Extracted data —
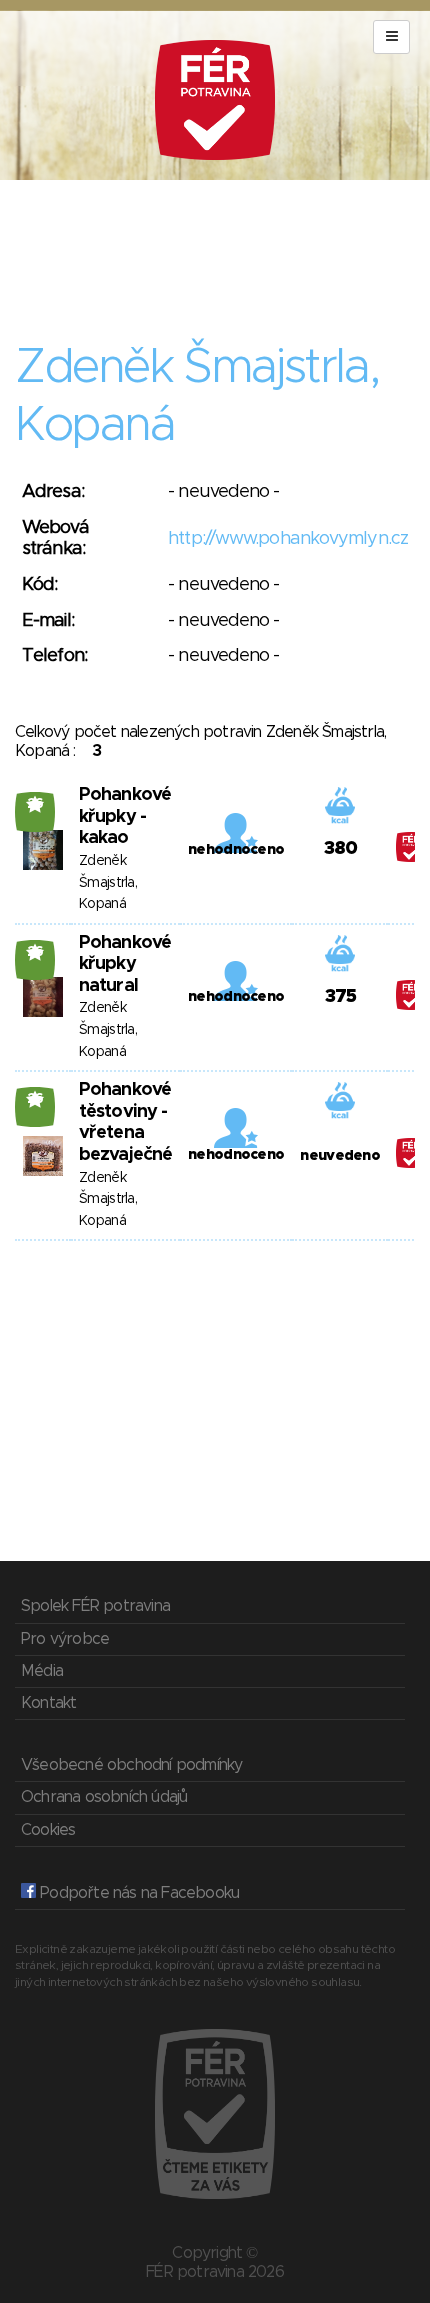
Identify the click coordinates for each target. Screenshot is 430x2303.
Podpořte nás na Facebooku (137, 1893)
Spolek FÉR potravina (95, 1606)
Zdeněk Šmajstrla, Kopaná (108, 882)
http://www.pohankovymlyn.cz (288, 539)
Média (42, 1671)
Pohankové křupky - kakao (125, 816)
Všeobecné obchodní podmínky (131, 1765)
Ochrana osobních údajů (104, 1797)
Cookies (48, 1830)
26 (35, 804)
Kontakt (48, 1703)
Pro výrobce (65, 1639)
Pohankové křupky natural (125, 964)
--
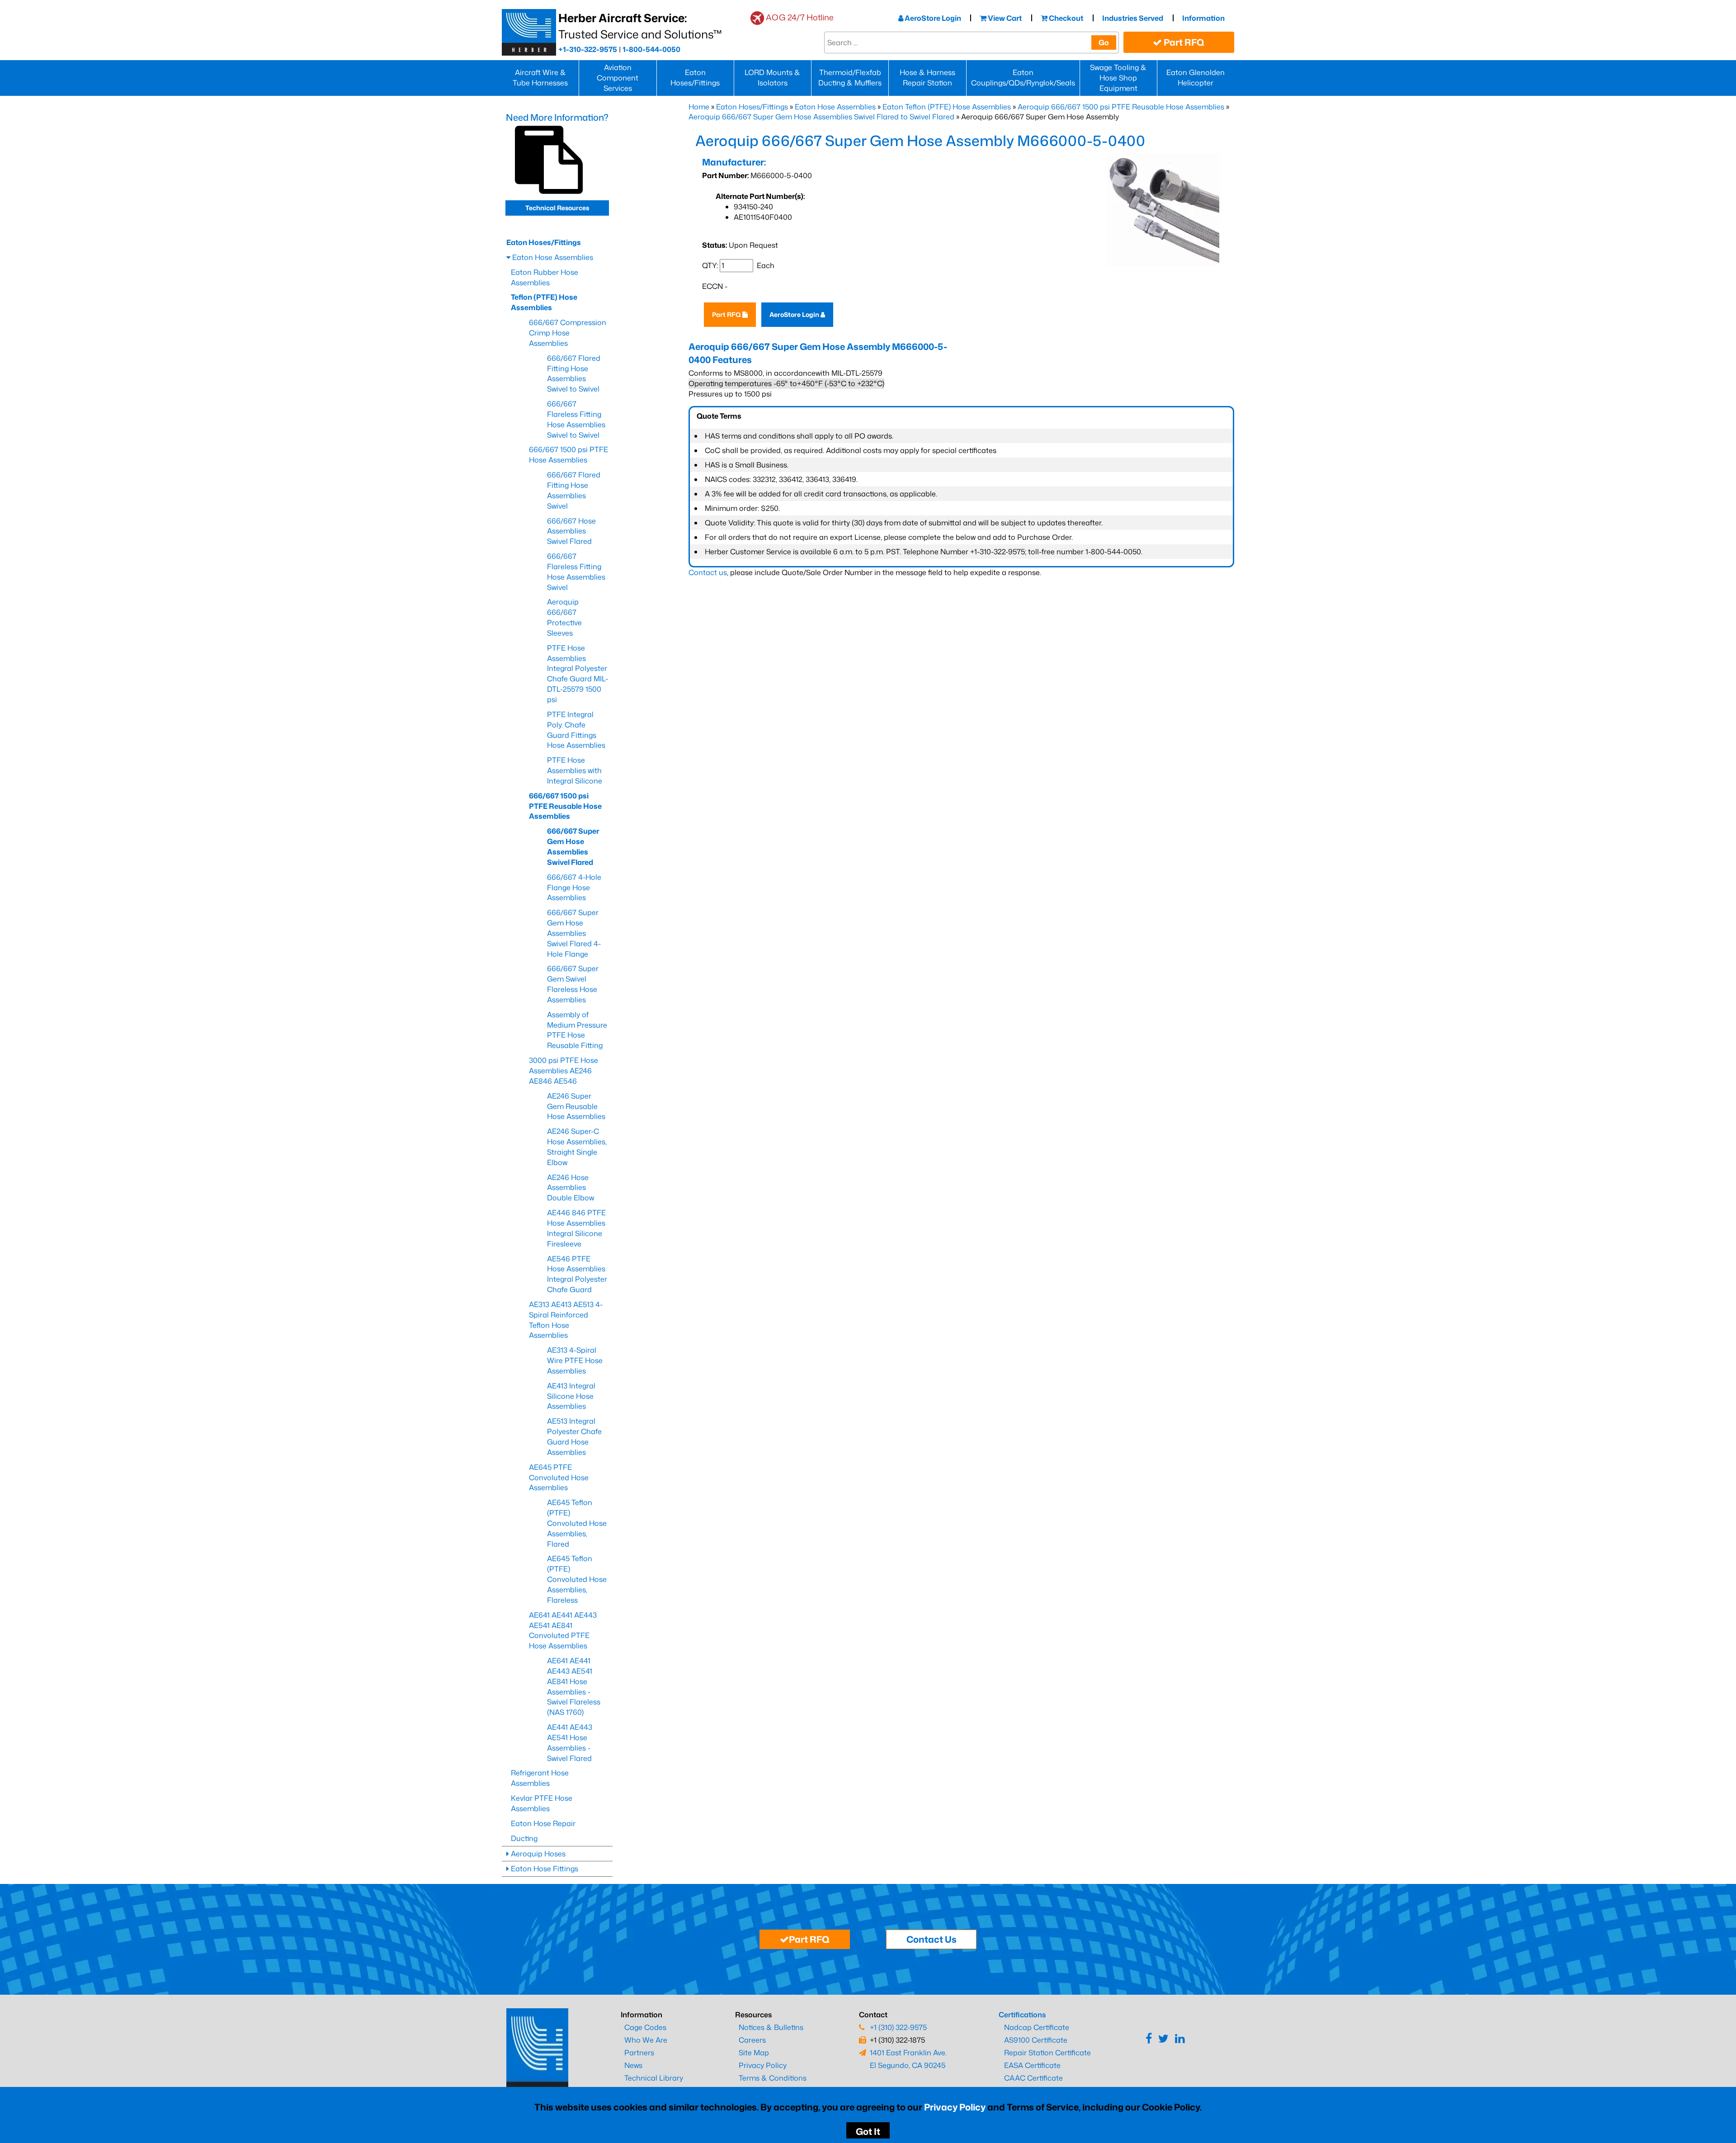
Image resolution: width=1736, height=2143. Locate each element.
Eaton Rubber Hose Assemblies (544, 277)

Task prompt — The reply is to be one number, the count of lines in the records above that contain "each".

Written response — 2